▶ _What is needed_
An exact copy of every entry is the required answer.

▶ _Supplied material_
......

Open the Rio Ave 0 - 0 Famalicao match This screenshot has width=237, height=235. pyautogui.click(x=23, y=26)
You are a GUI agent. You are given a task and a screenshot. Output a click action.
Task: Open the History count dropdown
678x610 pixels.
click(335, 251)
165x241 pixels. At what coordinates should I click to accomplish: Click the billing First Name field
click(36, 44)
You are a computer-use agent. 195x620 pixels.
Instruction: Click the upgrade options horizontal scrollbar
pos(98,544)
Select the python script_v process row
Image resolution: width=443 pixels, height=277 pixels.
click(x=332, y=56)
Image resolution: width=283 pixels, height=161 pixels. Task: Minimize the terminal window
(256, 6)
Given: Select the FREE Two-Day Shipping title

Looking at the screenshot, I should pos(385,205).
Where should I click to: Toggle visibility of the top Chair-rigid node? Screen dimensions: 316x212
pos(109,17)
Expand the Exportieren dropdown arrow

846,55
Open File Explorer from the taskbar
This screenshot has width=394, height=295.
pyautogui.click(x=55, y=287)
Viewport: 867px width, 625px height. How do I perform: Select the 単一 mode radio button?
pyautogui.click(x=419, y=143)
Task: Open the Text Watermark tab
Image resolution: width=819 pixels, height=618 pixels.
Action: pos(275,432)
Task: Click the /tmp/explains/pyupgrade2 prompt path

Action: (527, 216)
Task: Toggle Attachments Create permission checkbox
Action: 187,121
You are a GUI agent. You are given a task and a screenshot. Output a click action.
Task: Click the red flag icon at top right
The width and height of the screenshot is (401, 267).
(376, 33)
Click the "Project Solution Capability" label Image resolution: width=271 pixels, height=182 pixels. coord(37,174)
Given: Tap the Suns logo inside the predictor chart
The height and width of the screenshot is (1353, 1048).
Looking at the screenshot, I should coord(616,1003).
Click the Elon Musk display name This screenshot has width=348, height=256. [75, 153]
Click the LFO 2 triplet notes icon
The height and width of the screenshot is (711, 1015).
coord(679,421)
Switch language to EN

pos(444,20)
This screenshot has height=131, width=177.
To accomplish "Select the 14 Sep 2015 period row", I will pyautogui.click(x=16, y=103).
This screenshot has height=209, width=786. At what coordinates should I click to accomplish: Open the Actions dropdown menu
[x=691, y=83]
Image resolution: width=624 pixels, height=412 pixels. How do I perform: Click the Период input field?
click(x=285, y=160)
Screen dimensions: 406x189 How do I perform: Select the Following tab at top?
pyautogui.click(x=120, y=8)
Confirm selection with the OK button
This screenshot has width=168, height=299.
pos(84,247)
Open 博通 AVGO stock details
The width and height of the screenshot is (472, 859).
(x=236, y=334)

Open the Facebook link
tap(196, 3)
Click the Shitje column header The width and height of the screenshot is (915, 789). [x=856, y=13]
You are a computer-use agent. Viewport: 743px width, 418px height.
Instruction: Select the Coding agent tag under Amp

......

▶ _Response to the task_
Open the Rio Ave 0 - 0 Famalicao match This screenshot has width=237, height=235. pyautogui.click(x=23, y=26)
You are a GUI agent. You are given a task and a screenshot. Output a click action.
Task: Open the History count dropdown
678x610 pixels.
click(335, 251)
165x241 pixels. At what coordinates should I click to accomplish: Click the billing First Name field
click(36, 44)
You are a computer-use agent. 195x620 pixels.
Instruction: Click the upgrade options horizontal scrollbar
pos(98,544)
Select the python script_v process row
Image resolution: width=443 pixels, height=277 pixels.
click(x=332, y=56)
Image resolution: width=283 pixels, height=161 pixels. Task: Minimize the terminal window
(256, 6)
Given: Select the FREE Two-Day Shipping title

Looking at the screenshot, I should pos(385,205).
Where should I click to: Toggle visibility of the top Chair-rigid node? Screen dimensions: 316x212
pos(109,17)
Expand the Exportieren dropdown arrow

846,55
Open File Explorer from the taskbar
This screenshot has width=394, height=295.
pyautogui.click(x=55, y=287)
Viewport: 867px width, 625px height. How do I perform: Select the 単一 mode radio button?
pyautogui.click(x=419, y=143)
Task: Open the Text Watermark tab
Image resolution: width=819 pixels, height=618 pixels.
Action: pos(275,432)
Task: Click the /tmp/explains/pyupgrade2 prompt path

Action: (527, 216)
Task: Toggle Attachments Create permission checkbox
Action: 187,121
You are a GUI agent. You are given a task and a screenshot. Output a click action.
Task: Click the red flag icon at top right
The width and height of the screenshot is (401, 267).
(376, 33)
Click the "Project Solution Capability" label Image resolution: width=271 pixels, height=182 pixels. coord(37,174)
Given: Tap the Suns logo inside the predictor chart
The height and width of the screenshot is (1353, 1048).
Looking at the screenshot, I should coord(616,1003).
Click the Elon Musk display name This screenshot has width=348, height=256. [75, 153]
Click the LFO 2 triplet notes icon
The height and width of the screenshot is (711, 1015).
coord(679,421)
Switch language to EN

pos(444,20)
This screenshot has height=131, width=177.
To accomplish "Select the 14 Sep 2015 period row", I will pyautogui.click(x=16, y=103).
This screenshot has height=209, width=786. At what coordinates should I click to accomplish: Open the Actions dropdown menu
[x=691, y=83]
Image resolution: width=624 pixels, height=412 pixels. How do I perform: Click the Период input field?
click(x=285, y=160)
Screen dimensions: 406x189 How do I perform: Select the Following tab at top?
pyautogui.click(x=120, y=8)
Confirm selection with the OK button
This screenshot has width=168, height=299.
pos(84,247)
Open 博通 AVGO stock details
The width and height of the screenshot is (472, 859).
(x=236, y=334)

Open the Facebook link
tap(196, 3)
Click the Shitje column header The width and height of the screenshot is (915, 789). [x=856, y=13]
You are a computer-use agent. Viewport: 743px width, 418px height.
Instruction: Select the Coding agent tag under Amp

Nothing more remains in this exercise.